* **Activity list**
- 1) Copy the stretch of the scholarship announcement from "Emily Jordan, a" through "professor of neuroscience.".
- 2) Translate this sentence from the scholarship announcement into Spanish: "She became fascinated by neuroscience while conducting independent laboratory research."
- 3) Answer these questions using the scholarship announcement:
(a) According to the announcement, in what year did Columbia College seniors last receive the grant before this one?
(b) In whose lab will Emily Jordan study the brain at Cambridge?
(c) For how many years has Caroline Robertson studied classical oboe?

== Text passage ==

We are pleased to announce that two Columbia students have just been awarded Gates Cambridge Scholarships. This is the first time since 2002 that Columbia College seniors have been awarded the grant. Please find below their biographies in their own words.
Emily Jordan, a senior from Chicago, Illinois, has double majored in psychology and anthropology. She became fascinated by neuroscience while conducting independent laboratory research. Her honors thesis project, completed in the Champagne Psychobiology and Neuroscience lab, shows how social enrichment can impact the brain and behavior of mice so that animals with enriched experiences exhibit more appropriate social behaviors. At Cambridge, Emily will continue studying the brain in Professor Trevor Robbins’ lab in the department of Experimental Psychology. Her graduate research will focus on how impulsive behavior develops in rats, and how impulsivity contributes to addiction and can be transmitted across generations. After earning a PhD, Emily will become a professor of neuroscience.
Caroline Robertson, a senior from Chicago, Illinois, has majored in both Neuroscience and Religion, with a focus on philosophy and ethics. She has worked as a research assistant in neuroscience and philosophy departments since she was seventeen, at the University of Chicago, Columbia, and Cambridge. In the fall, she will return to Professor Simon Baron-Cohen’s laboratory and the Autism Research Center to begin a PhD on the neurobiology of autism. After completing her PhD, Caroline will pursue a clinical degree and balance a life of research with a life of practice. She became interested in coupling research with clinical work during her second year at Columbia, when she trained to become a Rape-Crisis and Domestic Abuse counselor. She now serves in this capacity in ten hospital emergency rooms in Manhattan and Queens. Caroline has studied classical oboe for twelve years and currently serves as the principal oboist of two orchestras and chamber groups.

===
== The data ==

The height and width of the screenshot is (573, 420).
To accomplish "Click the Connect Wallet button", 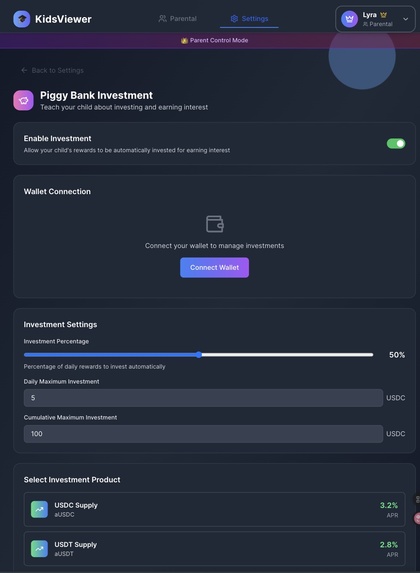I will click(x=215, y=267).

===

* **Outputs for the tasks**
- 1)
Emily Jordan, a senior from Chicago, Illinois, has double majored in psychology and anthropology. She became fascinated by neuroscience while conducting independent laboratory research. Her honors thesis project, completed in the Champagne Psychobiology and Neuroscience lab, shows how social enrichment can impact the brain and behavior of mice so that animals with enriched experiences exhibit more appropriate social behaviors. At Cambridge, Emily will continue studying the brain in Professor Trevor Robbins’ lab in the department of Experimental Psychology. Her graduate research will focus on how impulsive behavior develops in rats, and how impulsivity contributes to addiction and can be transmitted across generations. After earning a PhD, Emily will become a professor of neuroscience.

- 2) Empezó a fascinarse por la neurociencia mientras realizaba investigaciones independientes de laboratorio.

- 3)
(a) 2002
(b) Professor Trevor Robbins' lab, in the department of Experimental Psychology
(c) Twelve years